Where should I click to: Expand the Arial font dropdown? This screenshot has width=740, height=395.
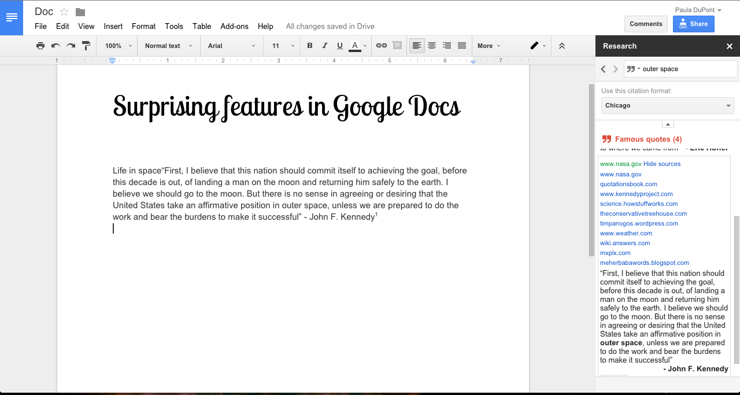point(231,46)
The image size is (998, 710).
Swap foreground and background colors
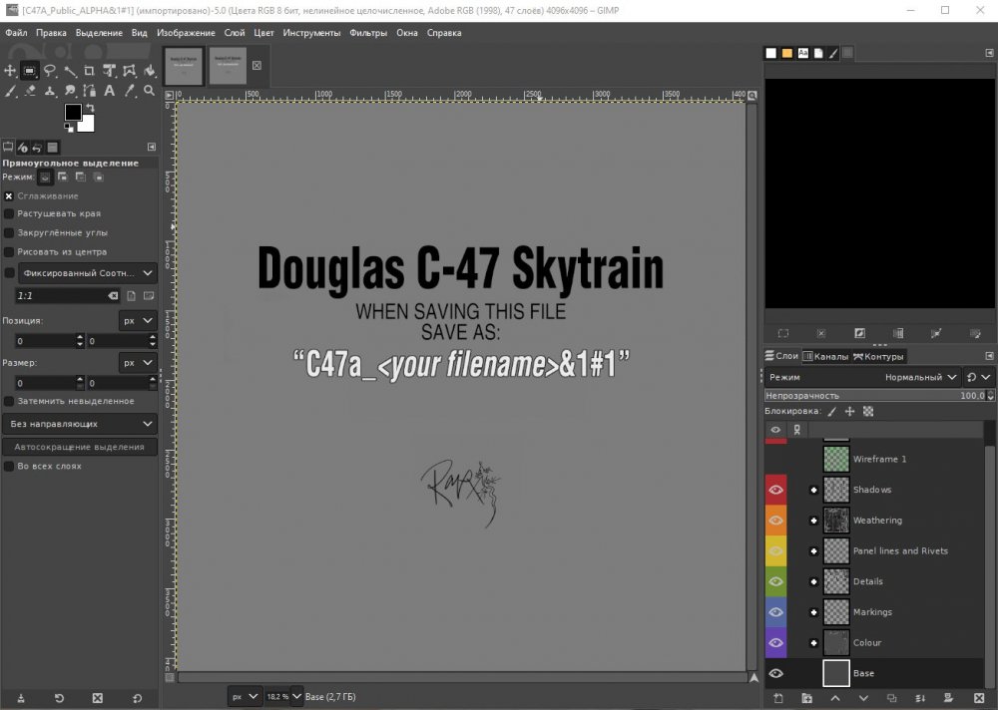(x=90, y=108)
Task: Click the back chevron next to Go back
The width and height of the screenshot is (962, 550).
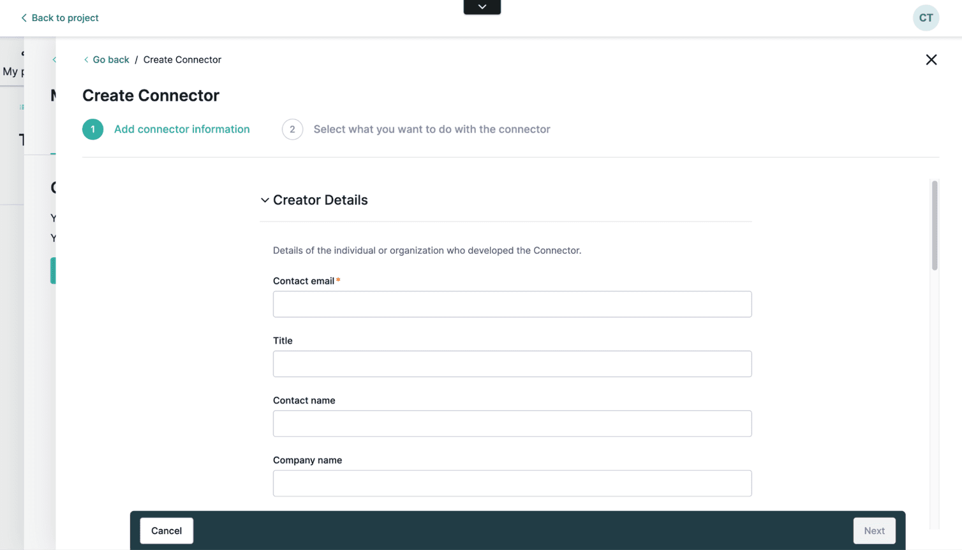Action: 85,59
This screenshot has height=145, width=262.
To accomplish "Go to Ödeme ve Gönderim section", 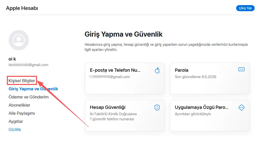I will coord(29,97).
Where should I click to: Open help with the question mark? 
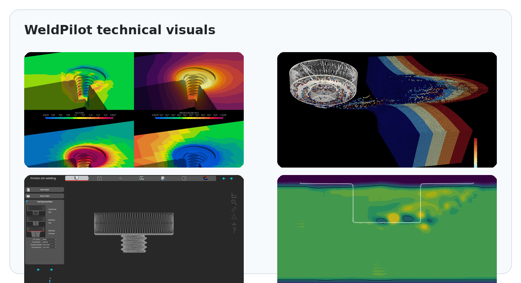(234, 230)
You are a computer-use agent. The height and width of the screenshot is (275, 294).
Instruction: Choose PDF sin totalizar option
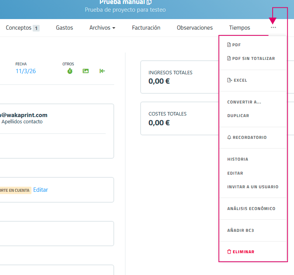251,59
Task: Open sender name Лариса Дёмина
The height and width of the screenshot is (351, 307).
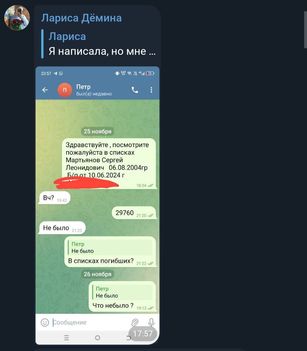Action: click(82, 18)
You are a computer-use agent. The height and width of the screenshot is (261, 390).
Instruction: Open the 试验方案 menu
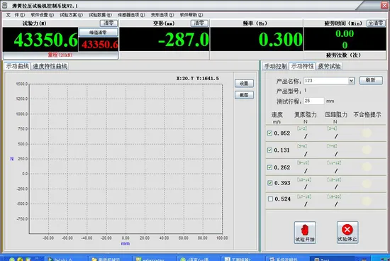(71, 15)
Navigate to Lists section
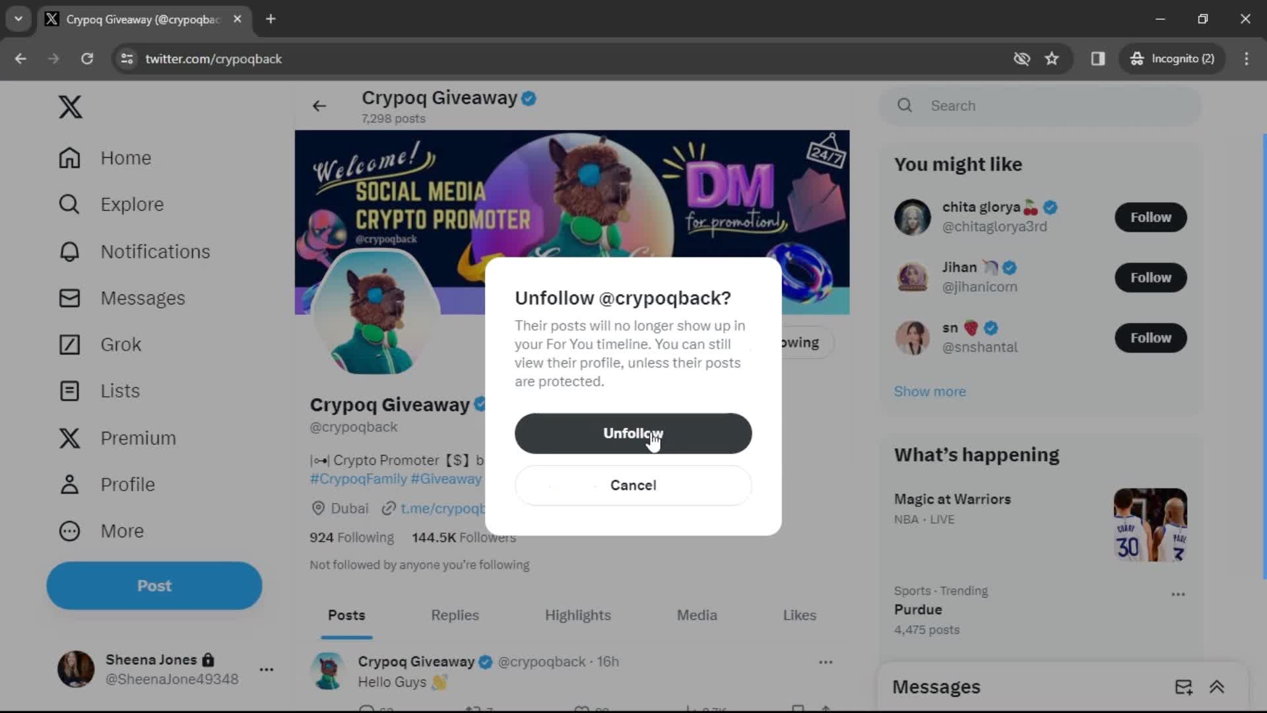The width and height of the screenshot is (1267, 713). coord(121,390)
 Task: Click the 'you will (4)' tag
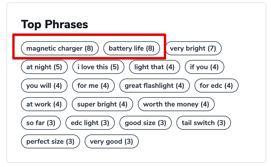[44, 86]
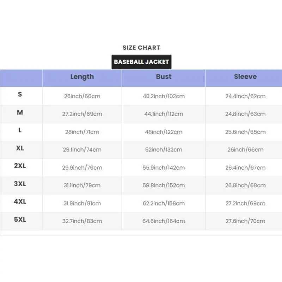Screen dimensions: 282x282
Task: Click the 25.6inch/65cm sleeve cell
Action: tap(245, 132)
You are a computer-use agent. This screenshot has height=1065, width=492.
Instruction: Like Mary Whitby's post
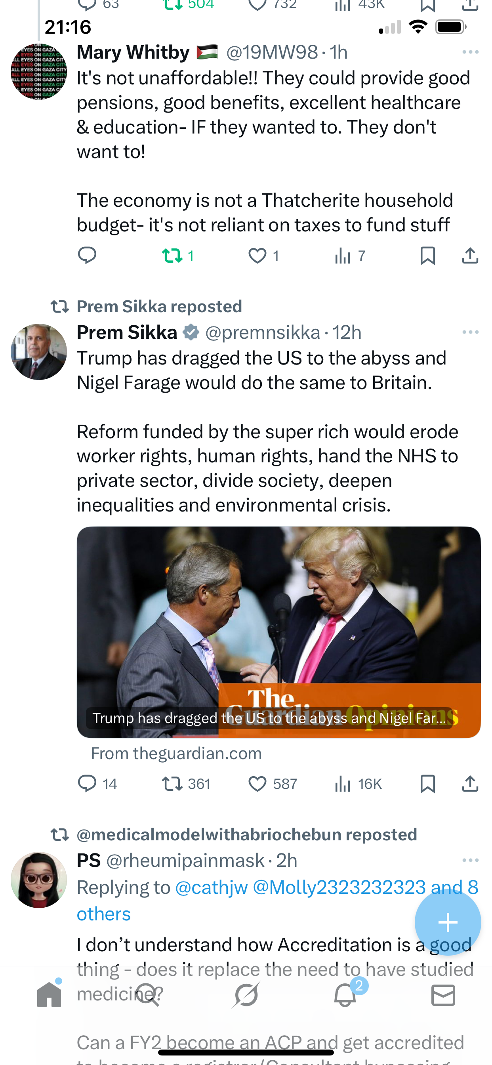click(x=258, y=256)
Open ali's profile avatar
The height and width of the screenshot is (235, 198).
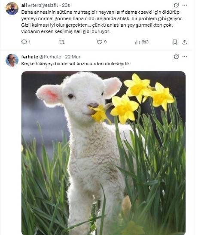pos(12,9)
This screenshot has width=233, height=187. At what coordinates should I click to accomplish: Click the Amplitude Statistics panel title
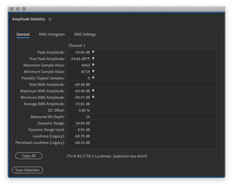point(29,19)
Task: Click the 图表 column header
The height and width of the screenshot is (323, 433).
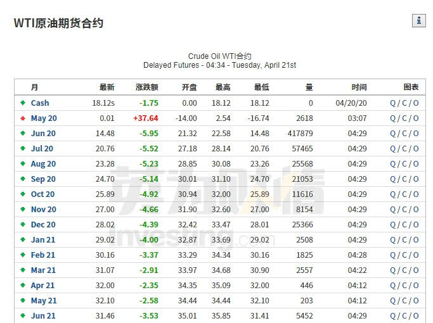Action: click(x=411, y=87)
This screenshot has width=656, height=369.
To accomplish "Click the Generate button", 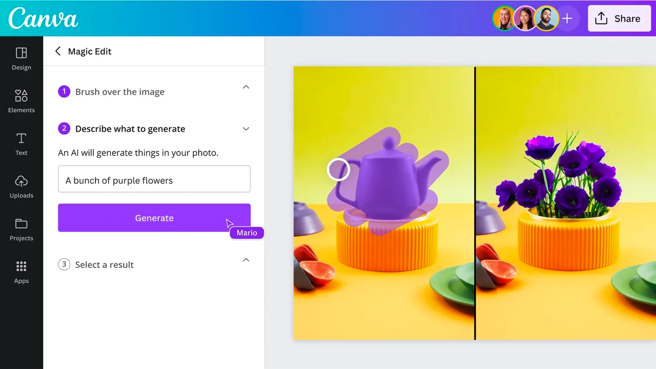I will (154, 217).
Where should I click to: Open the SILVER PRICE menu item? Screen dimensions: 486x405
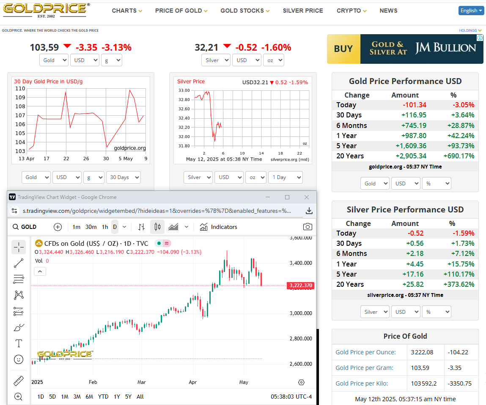[x=302, y=11]
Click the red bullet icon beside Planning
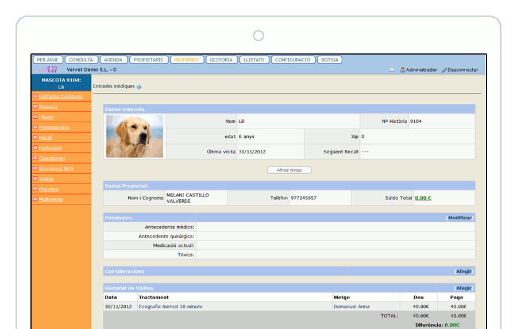This screenshot has width=517, height=329. tap(35, 189)
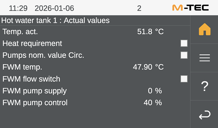Viewport: 218px width, 128px height.
Task: Click the 11:29 time display
Action: pos(18,8)
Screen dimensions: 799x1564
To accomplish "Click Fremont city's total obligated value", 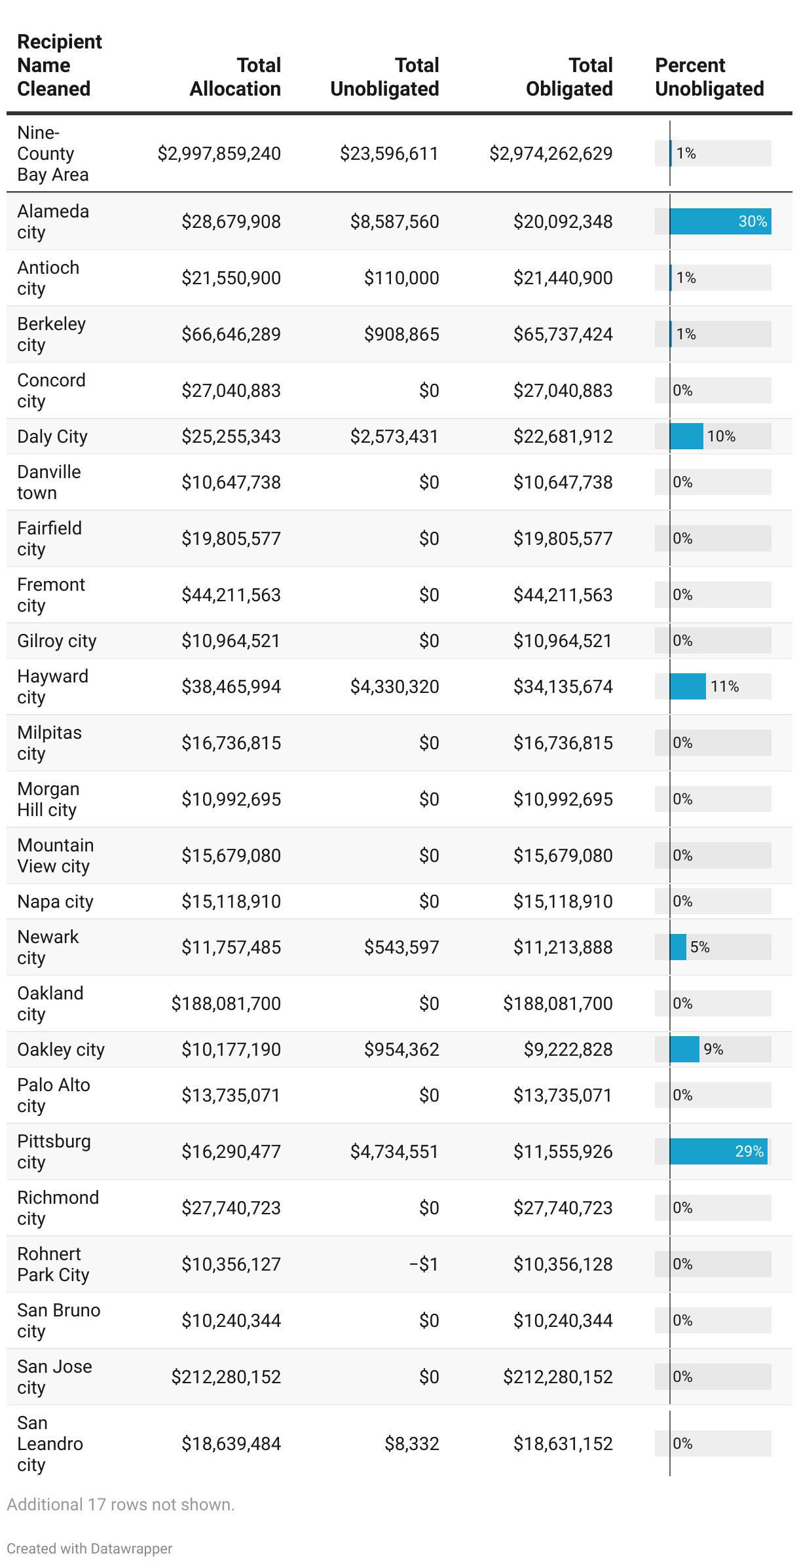I will [x=563, y=595].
——————
**ABOUT THIS TASK**. Which lines above contain the word "agent"? Copy each one.

**ANSWER TO THIS EXERCISE**.
You are a computer-use agent. The height and width of the screenshot is (275, 294).
You are a computer-use agent. The height and width of the screenshot is (261, 390).
You are a computer-use agent. This screenshot has height=1065, width=492.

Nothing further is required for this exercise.